David Rasche
David Rasche was born in St. Louis, Missouri, United States on August 7th, 1944 and is the TV Actor. At the age of 80, David Rasche biography, profession, age, height, weight, eye color, hair color, build, measurements, education, career, dating/affair, family, news updates, movies, TV shows, and networth are available.
At 80 years old, David Rasche has this physical status:
David Rasche (born August 7, 1944) is an American theater, film, and television actor best known for his portrayal of the title character in the 1980s satirical police sitcom Sledge Hammer. Since then, he has often played characters in positions of authority, both formal and comical.
Early life
Rasche was born in Belleville, Illinois (less than 20 miles (32 km) from St. Louis, Missouri). His father was a minister and a farmer.
Rasche graduated from Elmhurst College in 1966, and his grandfather was also an alumnus. He came from "a long line of Evangelical and United Church of Christ ministers" and left the University of Chicago Divinity School for two years before resigning.
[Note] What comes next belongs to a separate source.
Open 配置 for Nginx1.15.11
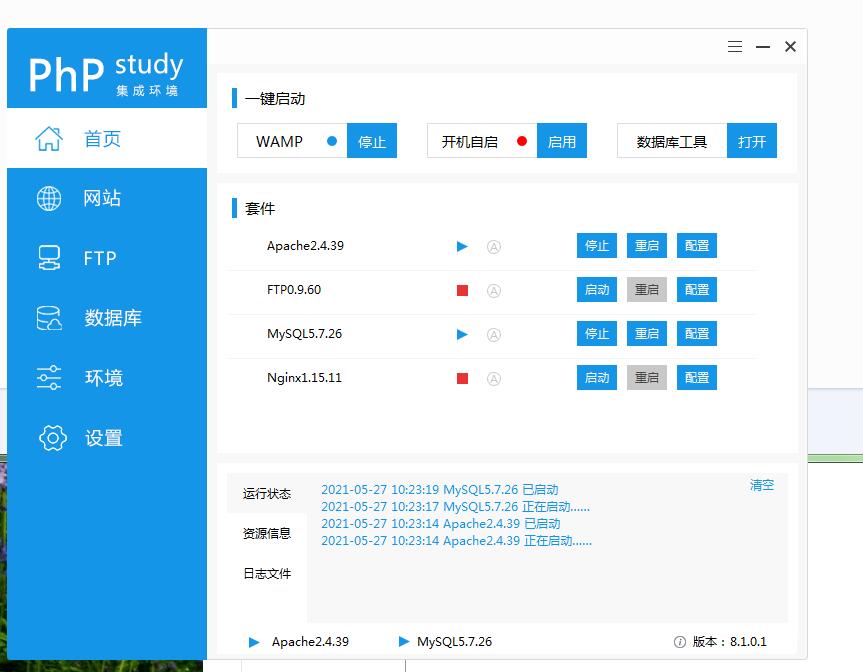 (x=697, y=378)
He did, however, earn a graduate degree in English from the University of Chicago.
Rasche studied under Sanford Meisner.
Personal life
After moving to New York City in 1976, Rasche met his future wife Heather Lupton. She has taught acting at the University of California, Santa Barbara. Lupton appeared in Sledge Hammer as a guest. Susanne Morie, Hammer's ex-wife, is on the scene. They have three children. Rasche owns a house in Santa Barbara, California.
Career
He worked as a writer and instructor, as well as teaching English at Gustavus Adolphus College in Minnesota. Since attending college, he spent two years in Chicago's Second City improvisation group, and he later helped found Victory Gardens Theater in Chicago, investing $1,000.
He appeared in David Mamet's Sexual Perversity, the Organic Theater's 1974 production in Chicago, which established the playwright's characteristic mix of earthy, sometimes brutal dialogue.
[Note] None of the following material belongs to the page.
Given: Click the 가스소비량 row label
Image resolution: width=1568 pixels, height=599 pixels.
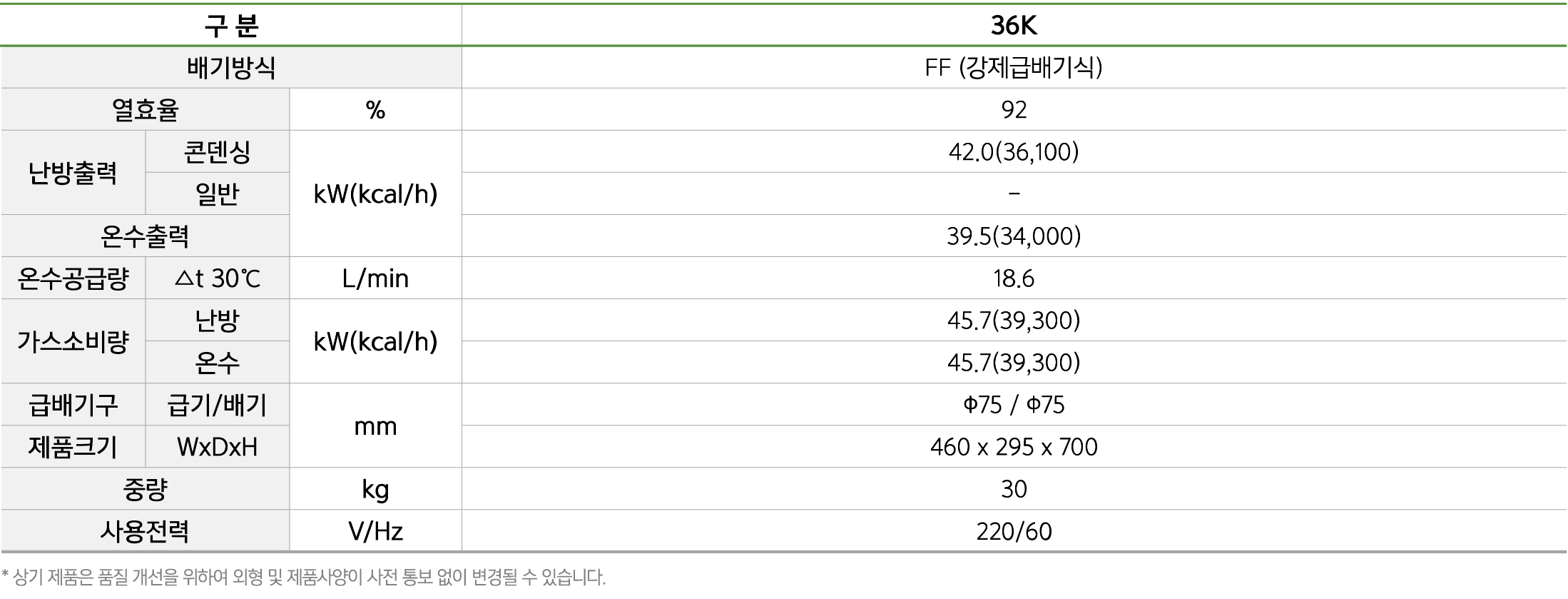Looking at the screenshot, I should click(73, 342).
He first appeared in television and films in 1977, making his film debut in 1980 in An Unmarried Women, directed by Paul Mazursky. He appeared in Woody Allen's Manhattan for a brief period of time.
In the 1983 television film Special Bulletin, he appeared as a terrorist. He appeared on the Miami Vice episode "Bushido" (first broadcast on November 22, 1985) as a KGB agent trying to capture a former Lt. Castillo employee (Edward James Olmos). During his subsequent acting appearance on Sledge Hammer, Dennis Quentin appeared. Vice Vice Mayor Robert deFranks made a sarcastic remark about him.
In a production of Shakespeare's The Taming of the Shrew directed by Zoe Caldwell at the American Shakespeare Theatre in Stratford, Connecticut in the mid-1980s, Rasche played Petruchio to Frances Conroy's Kate.
Rasche is best known for his portrayal of the title character in the satirical television sitcom Sledge Hammer!, which ran from 1986 to 1988. The performance was a parody of police dramas and shocked Sledge Hammer, a violent and chauvinistic police inspector with a preference for large and powerful weapons.
In the film Cobra, Rasche played a minor role as a photographer alongside Brigitte Nielsen.
Shortly after Sledge Hammer!
He died in the Broadway production of Mamet's Speed-the-Plow, and he appeared in a Mamet's Edmond revival.In the 1990 biker comedy Masters of Menace, Rasche was lead actor Buddy Wheeler. In the 1989 Tom Selleck crime drama, An Innocent Man, Parnelli was one of two corrupt drug police officers.
In the 1993 made-for-television film Barbarians at the Gate, Rasche played Ted Forstmann, and RJR Nabisco's leveraged buyout (LBO) of RJR Nabisco was involved. In the 1997 Columbo story "A Trace of Murder," Rasche was a leading part.
In addition to his film work, Rasche can also be seen as Captain Piett in The Empire Strikes Back's NPR radio version.
In Paul Greengrass' 2006 9/11 film United Airlines Flight 93, Rasche portrayed Donald Greene, one of United Airlines Flight 93's passengers. He appeared in the 2009 comedy In the Loop as a US official calling for an invasion of an unspecified Middle Eastern country.
He appeared George Antrobus in Theatre for a New Audience production of Thornton Wilder's The Skin of Our Teeth, opposite Kecia Lewis as Maggie Antrobus beginning February 14, 2017.